El rapto de las sabinas

La apertura de esta muestra ha sido la excusa perfecta para estrenar la ampliación y anexos del Museo Picasso. Inaugurado en 1963, el museo se vio potenciado por una gigantesca donación del artista en 1970 que lo convirtió en el centro picassiano más importante del mundo en cuanto al período de formación del monstruo. Ahí están los bocetos, los dibujitos en los libros de lectura, la radiactiva evidencia del genio que nace genio y sabe que va a morir más genial todavía. Ahora, los 7.100 metros cuadrados de varios palacios medievales en una de las zonas más turísticas de Barcelona han crecido a 10.600, con el agregado de dos palacios góticos. Por acción del arquitecto Jordi Garcés, el museo Picasso se parece más que nunca a un cuadro de Picasso donde clásicos techos con molduras se ven interrumpidos por paredes de piedra ancestral para continuarse en vastos recintos blancos y modernos donde triunfan el hormigón y el yeso. Los grandes éxitos de la colección permanente –desde La tía Pepa de 1896 a Retrato de Jaume Sabartés con gorguera y sombrero de 1939, pasando por La enana de 1901 y Retrato de Sebastiá Jungent de 1903– se funden con los paisajes llegados desde los confines de ese mundo cuya naturaleza artística Picasso cambió para siempre excusándose con aquel slogan perfecto: “Yo no busco; encuentro”.

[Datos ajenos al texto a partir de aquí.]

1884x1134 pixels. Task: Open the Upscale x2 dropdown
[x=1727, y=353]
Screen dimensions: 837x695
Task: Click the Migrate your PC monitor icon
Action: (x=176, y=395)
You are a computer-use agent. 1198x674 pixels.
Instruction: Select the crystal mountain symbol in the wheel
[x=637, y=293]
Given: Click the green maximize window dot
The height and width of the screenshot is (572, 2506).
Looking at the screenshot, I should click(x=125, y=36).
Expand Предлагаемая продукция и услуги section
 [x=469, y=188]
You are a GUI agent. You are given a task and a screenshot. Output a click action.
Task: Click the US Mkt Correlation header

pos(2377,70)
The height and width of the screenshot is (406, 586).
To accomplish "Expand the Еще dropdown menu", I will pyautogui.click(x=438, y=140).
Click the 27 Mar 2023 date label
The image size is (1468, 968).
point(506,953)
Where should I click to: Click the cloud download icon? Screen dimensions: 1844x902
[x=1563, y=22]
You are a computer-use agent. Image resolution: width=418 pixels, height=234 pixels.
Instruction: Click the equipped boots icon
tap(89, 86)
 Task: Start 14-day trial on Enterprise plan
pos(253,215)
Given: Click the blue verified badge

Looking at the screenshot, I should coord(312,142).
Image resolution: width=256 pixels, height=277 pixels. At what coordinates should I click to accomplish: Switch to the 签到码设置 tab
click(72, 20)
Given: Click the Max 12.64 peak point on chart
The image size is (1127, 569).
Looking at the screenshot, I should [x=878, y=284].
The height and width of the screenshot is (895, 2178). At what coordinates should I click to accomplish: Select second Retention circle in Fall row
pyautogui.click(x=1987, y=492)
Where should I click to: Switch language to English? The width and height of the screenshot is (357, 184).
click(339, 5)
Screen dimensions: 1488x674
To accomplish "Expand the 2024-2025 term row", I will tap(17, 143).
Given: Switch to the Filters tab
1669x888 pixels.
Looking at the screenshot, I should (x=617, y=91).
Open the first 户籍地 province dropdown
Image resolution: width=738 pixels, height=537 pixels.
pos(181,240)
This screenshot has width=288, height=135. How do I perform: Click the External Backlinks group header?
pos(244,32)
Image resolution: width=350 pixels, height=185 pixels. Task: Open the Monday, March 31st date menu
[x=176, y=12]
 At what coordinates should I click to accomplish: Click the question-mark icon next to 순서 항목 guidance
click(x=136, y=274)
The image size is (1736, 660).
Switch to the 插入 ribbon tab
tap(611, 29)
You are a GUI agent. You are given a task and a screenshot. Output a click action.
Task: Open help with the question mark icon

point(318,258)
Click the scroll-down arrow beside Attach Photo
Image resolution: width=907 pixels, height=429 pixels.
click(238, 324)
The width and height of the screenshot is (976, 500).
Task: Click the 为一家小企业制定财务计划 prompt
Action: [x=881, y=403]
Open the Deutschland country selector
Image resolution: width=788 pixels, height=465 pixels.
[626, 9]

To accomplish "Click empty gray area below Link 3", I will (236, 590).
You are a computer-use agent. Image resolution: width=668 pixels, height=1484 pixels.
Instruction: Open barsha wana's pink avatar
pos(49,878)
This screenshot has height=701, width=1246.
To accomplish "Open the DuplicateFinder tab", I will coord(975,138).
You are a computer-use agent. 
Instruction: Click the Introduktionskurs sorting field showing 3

Antes de la salida, una nueva sala muestra 77 fotografías de David Douglas Duncan centradas en la actividad del artista entre los años 50 y 70. Después de tanto color, Picasso en acción y en blanco y negro. El taller tantas veces pintado ahora es foto y nada sorprende menos que esa escena del crimen, y nada sorprende más que la ampliación de esos dos ojos que miran fijo con la insistencia de esas imágenes de Cristo trucadas por lo cóncavo y lo convexo. Las fotos de Picasso pintando producen la sensación de estar mirando algo que no debe verse, tal como jamás debe profanarse la trastienda de un mago en acción.
Quedan los cuadros. Lo que Picasso encontró sin buscar. Sólo los verdaderamente grandes se vuelven prescindibles al ser superados por una obra que desde el vamos los trasciende. La representación de Picasso por otros artistas casi siempre es parcial o imperfecta: un cuento de Bradbury, una canción de McCartney, Anthony Hopkins haciendo de pintor (y pareciéndose más a Popeye que al malagueño). Tal vez el mejor Picasso no pintado por Picasso sea el que ofrece Steve Martin en su pequeña gran obra de teatro Picasso at the Lapin Agile. Allí, en una noche de 1904, el joven Picasso coincide con el joven Einstein en un bar de París. Empiezan conversando de cualquier cosa para acabar conversando sobre un siglo que entonces empezaba y que ahora concluye, y sus futuros roles en esos cien años que comenzaban a rodar, empujados por ellos montaña arriba. En la obra de Steve Martin, Einstein vislumbra la teoría de la relatividad y Picasso intuye un cuadro iniciático que se llamará Les Demoiselles d’Avignon. “Espero no morir joven. Espero tener el tiempo suficiente para hacer demasiadas cosas. Espero cubrir el mundo con belleza”, suspira el Picasso de Steve Martin.
Uno de los últimos cuadros de la muestra exhibe la curva múltiple de un mar agitado como sólo un anciano puede entenderlo. Uno de las primeros cuadros de la colección permanente del Museo Picasso ofrece la línea de una ola en el inseguro pero ya revolucionario pincel de un niño que juegapintando. De un extremo a otro, de un mar a otro, contemplados desde ventanas diferentes, se accede a la misma deslumbrante conclusión: nada más genialmente soberbio y humildemente genial que decir hola y adiós poniendo sobre una tela aquello que no deja de moverse pero –seguro– se quedó quieto el tiempo que fuera necesario para que un niño y un anciano pudieran pintarlo antes de que las ventanas se cerraran para siempre.